視覚と視線、そして聴覚
- 小林真生
- 2月22日
- 読了時間: 2分
人の姿に見惚れることがある。しかしそれも好き勝手にしてはいられない。つまり、こちらの視線には気付かれるので、見つめ返してくる。人が何を見ているか、視線から想像できるのです。

においと感触は、近さにともなうものです。コンピューターで再現しようとしたってそうで、物質が欠かせません。他方で視覚と聴覚は、それぞれ波を受け取る感覚です。感じているということが、すなわち近くにいることをあらわすものではありません。
波は物があると、はね返ります。目が受け取るのは光ですが、視覚は光にはね返った物の姿もみとめます。視覚はそこから、物までの距離やその大きさを測ることができるようにできていて、においの世界と連続するように情報を処理するものです。そして視覚の世界でよいものを見つけたとき、憧れる。その触れがたい「美しさ」をみとめます。一方で、光の入り口となる瞳は、人に見られるものでもあります。姿を見ているとき、それによって他人事ではなくなる恐れもあるのです。
音はどうか。空気に波ができて音となり、広がり反射を繰り返して作り出されるのが、その場の音響です。その波を受け取るのが聴覚なのですが、しかし余程の必要性もなければ、あの壁にはね返ったこれくらいの周波数帯、みたいな知覚は作り出しません。もちろん音響も重要ですが、しかし人の声とか楽音とか、その音源にかなり興味がある。視覚も光源をみとめますが、その世界は影があってこそ認識できるものです。聴覚は違って、波の情報によってそれを発した物を追いかけようとする。そしてよい音があれば、これにも憧れ、「美しさ」をみとめる。しかし当然ながら、どんなに人の声に惚れ込んでも、視線ならぬものが人に「聞かれる」ことはありません。どんな音に意識を向けるかというのは、もっぱら個人的な問題なのです。

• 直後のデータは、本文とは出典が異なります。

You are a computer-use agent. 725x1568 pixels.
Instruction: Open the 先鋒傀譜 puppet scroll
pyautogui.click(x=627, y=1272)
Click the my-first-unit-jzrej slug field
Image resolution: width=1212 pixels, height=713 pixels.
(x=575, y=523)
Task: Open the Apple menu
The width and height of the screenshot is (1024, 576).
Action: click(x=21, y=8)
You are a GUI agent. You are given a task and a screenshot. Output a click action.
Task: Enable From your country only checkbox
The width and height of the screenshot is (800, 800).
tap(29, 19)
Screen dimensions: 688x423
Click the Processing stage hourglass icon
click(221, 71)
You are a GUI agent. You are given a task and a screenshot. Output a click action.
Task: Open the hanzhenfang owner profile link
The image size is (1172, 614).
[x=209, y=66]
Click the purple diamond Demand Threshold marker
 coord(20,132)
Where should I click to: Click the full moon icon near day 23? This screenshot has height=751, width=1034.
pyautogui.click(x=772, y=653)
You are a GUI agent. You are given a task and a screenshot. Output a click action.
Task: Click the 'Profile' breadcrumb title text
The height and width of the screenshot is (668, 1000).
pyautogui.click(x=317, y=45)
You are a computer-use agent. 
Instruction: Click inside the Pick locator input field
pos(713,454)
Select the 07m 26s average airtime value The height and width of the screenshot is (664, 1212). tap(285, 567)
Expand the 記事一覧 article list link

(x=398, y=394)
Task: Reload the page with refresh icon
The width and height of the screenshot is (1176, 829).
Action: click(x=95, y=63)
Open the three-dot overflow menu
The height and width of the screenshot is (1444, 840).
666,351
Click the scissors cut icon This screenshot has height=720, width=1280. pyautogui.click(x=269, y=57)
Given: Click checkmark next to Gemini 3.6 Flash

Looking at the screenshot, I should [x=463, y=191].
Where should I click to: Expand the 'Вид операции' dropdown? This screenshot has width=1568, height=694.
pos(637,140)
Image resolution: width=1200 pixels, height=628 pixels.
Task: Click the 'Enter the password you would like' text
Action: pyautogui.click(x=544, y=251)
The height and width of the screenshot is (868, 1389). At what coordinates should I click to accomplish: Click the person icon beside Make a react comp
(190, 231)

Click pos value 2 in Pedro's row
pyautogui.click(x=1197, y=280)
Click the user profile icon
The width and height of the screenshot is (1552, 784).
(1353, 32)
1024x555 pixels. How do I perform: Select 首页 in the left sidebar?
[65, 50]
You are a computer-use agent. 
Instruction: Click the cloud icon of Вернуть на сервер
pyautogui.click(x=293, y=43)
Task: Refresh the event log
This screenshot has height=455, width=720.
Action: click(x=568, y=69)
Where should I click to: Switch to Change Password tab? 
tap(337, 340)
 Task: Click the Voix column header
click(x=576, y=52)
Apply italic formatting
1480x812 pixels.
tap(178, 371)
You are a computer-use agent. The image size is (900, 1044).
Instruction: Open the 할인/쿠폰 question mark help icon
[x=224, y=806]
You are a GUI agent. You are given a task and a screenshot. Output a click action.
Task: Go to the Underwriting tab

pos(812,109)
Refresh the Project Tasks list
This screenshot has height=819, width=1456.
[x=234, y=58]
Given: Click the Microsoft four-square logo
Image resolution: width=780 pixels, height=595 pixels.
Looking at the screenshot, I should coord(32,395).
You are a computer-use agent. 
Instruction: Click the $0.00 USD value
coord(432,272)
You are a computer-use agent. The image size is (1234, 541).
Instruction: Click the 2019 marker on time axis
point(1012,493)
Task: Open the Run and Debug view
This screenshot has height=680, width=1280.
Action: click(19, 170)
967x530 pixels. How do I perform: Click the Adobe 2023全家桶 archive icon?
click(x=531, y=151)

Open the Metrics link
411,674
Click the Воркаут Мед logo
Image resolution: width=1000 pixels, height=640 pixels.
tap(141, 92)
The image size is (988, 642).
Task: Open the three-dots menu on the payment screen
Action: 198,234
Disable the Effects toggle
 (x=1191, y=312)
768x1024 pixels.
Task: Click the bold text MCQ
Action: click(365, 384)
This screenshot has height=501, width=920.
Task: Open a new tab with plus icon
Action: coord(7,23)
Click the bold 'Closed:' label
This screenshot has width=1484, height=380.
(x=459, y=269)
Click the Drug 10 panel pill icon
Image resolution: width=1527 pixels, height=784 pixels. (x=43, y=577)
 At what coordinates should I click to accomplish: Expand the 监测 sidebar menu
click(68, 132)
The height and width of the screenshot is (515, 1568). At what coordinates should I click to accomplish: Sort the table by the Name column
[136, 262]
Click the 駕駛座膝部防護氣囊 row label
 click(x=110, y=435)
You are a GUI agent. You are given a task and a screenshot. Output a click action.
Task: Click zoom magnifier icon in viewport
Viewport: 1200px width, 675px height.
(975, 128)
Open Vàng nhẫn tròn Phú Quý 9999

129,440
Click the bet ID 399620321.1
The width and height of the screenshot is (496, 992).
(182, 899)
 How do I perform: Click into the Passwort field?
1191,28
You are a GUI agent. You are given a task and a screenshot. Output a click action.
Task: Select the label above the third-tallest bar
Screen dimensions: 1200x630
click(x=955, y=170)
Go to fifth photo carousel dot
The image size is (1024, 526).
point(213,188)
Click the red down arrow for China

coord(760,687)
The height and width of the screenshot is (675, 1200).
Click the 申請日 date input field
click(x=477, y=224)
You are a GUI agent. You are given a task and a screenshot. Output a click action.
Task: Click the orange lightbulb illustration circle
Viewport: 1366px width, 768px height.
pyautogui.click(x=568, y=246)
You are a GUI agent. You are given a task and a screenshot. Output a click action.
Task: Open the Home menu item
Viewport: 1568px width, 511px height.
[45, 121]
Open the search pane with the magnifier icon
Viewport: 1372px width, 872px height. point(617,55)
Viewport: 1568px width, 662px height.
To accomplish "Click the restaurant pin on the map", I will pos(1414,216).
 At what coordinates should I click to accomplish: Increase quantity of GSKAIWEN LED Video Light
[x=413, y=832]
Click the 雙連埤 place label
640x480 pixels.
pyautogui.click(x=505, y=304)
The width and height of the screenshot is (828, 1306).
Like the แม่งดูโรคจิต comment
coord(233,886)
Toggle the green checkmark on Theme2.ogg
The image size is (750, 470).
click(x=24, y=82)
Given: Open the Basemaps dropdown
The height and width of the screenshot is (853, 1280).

先に、波を受け取ることが「すなわち近くにいることをあらわすものではありません」と言いました。それには、視覚と聴覚それぞれに補足が必要です。まず視覚は、光を頼りに姿をとらえるものであり、瞳は人を見て、人から見られるものである。見返されたくないのであれば覗き見を成功させるしかありません。聴覚の場合は、確かに音源は必ずしも近い存在ではありませんが、それでも音の減衰を考えるとある程度は近くにいたいものです。普遍的な光の波に頼るのではなく、空気中で何かが音を立てるに頼り、それとして感じるものなのです。そこに、視線とは違う気がかりがあるのかもしれません。